Francois Lasnier, SVP of Identity and Access Management at Gemalto, highlights the use of identity-based access control across a user journey in both the physical and digital as an interesting development.  

Francois Lasnier,
SVP of Identity and Access Management, 
Gemalto

"Instead of looking at each access transaction individually, with each access control system relying on disparate identity systems, global access control platforms feeding from various identity systems (e.g., AD for enterprise apps, physical access database, biometrics, etc.) and taking smart decisions based on global access policies using both physical and digital context information is something we could envision down the road," Lasnier said.  
 
Lasnier also expects the integration of authentication and access management to gain momentum over the next few years.  "Authentication will need to be integrated into access management more tightly in order to afford the risk mitigation organizations need, and in order to reduce the burden of logging into multiple apps for end users," he said.

#### THE PROBLEM:
Continue the piece on identity-based access control and authentication trends from where it stops.

#### INFORMATION SUPPLIED:
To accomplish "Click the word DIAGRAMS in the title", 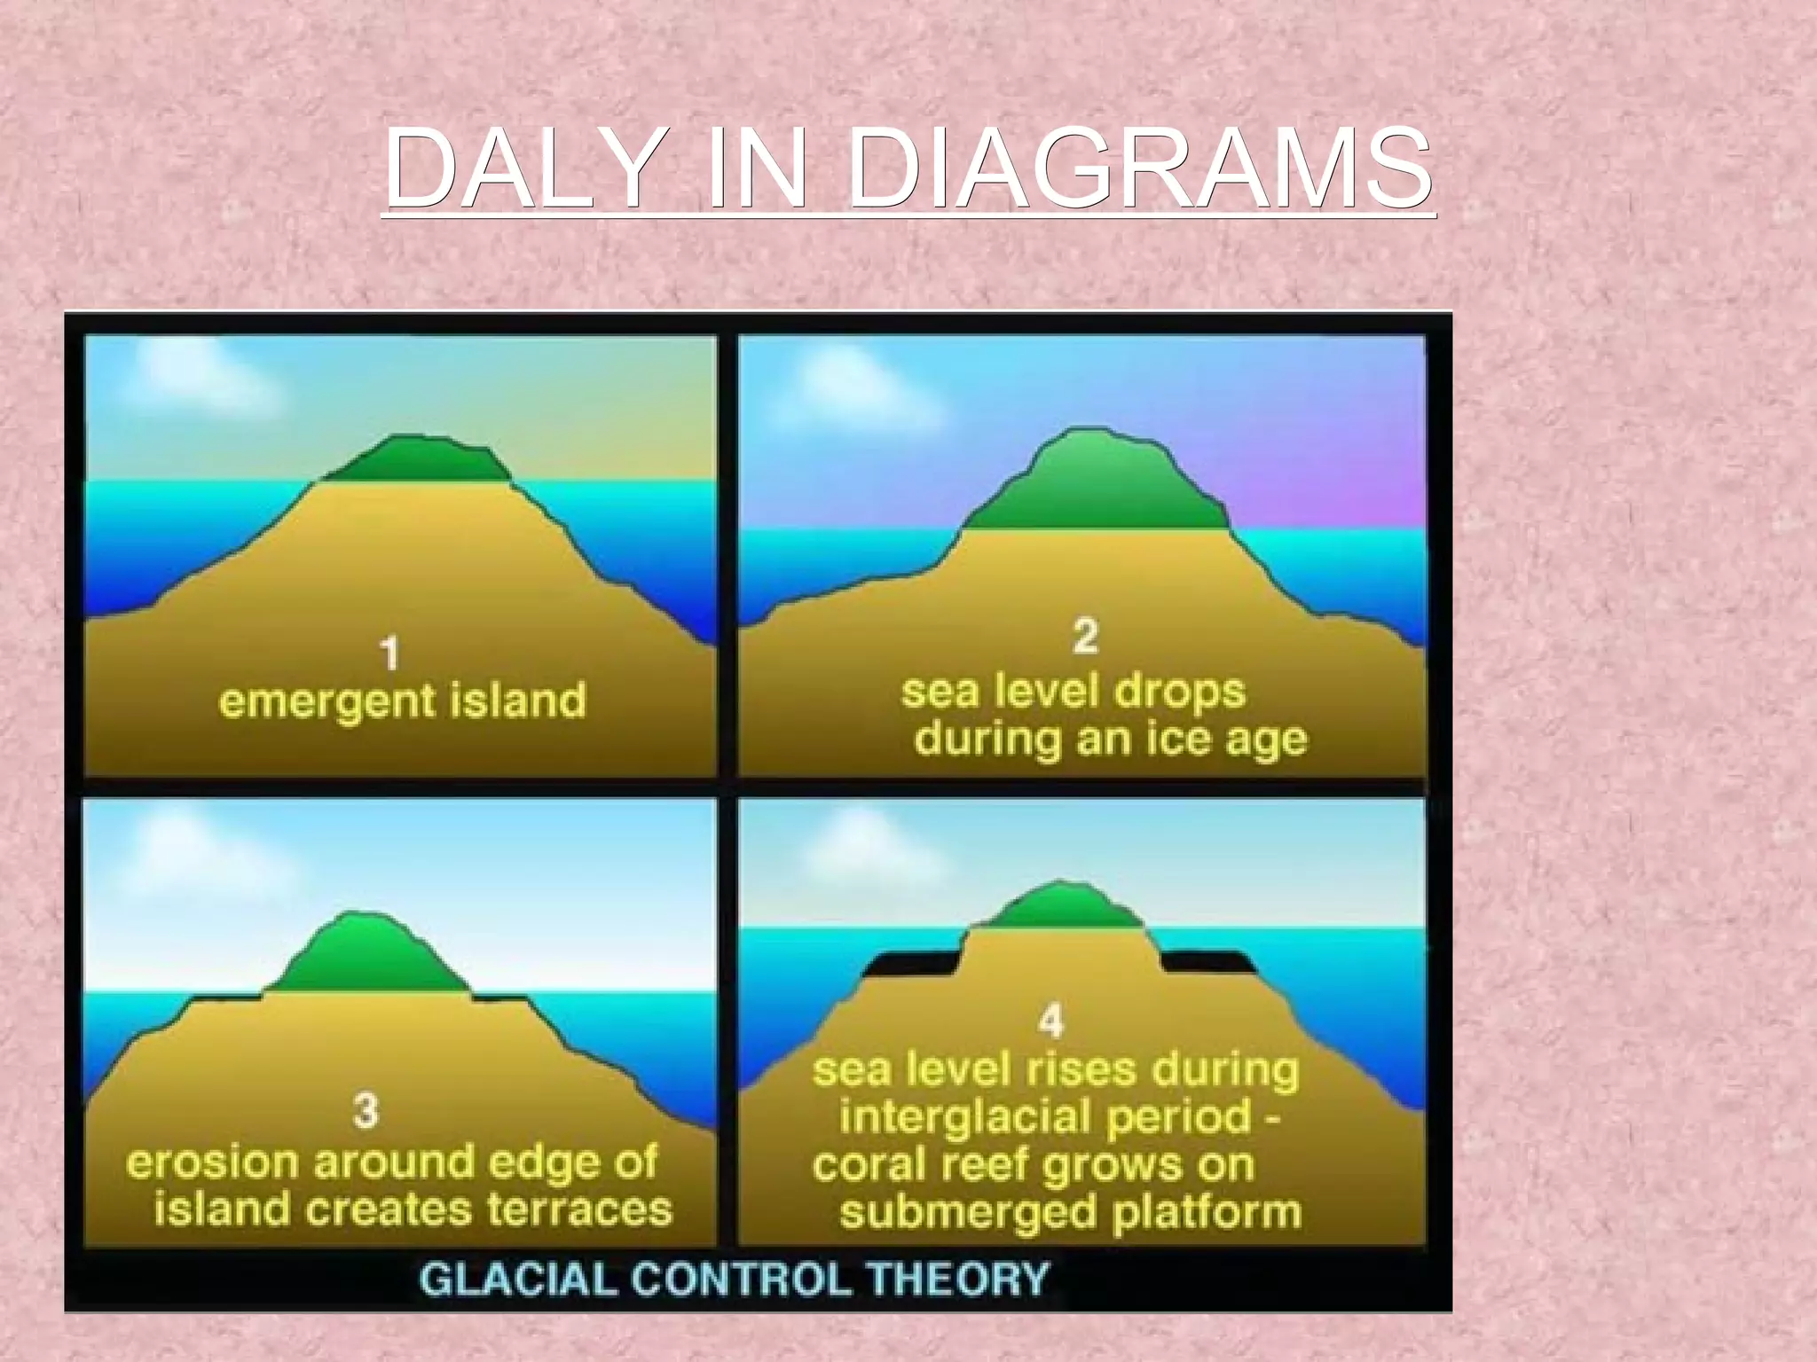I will [x=1139, y=168].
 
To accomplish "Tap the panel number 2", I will [x=1085, y=636].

#### RESPONSE BELOW:
"This is driven by an ever present need to provide access security at the application level, as a result of a continuously expanding threat surface and of an intensifying threat level. The expanding threat surface is the result of a hyper expansion of cloud- and web-based delivery, while the intensifying threat level is evident in the scope of the breaches in the past few years and its repercussions." 
 
According to Vince Wenos, VP of Global Technology and Engineering at Allegion, other trends of interest this year include: the continued rise of IP-based network solutions as a challenge to traditional RS-485 architectures; continued demand for and adoption of cloud-hosted solutions over traditional on-premises solutions; increasing intelligence in "edge" devices due to improvements in power management and lower-cost computing; mobile access and its ability to drive further convergence of physical and logical security; the inclusion of advanced machine learning and AI; and biometrics.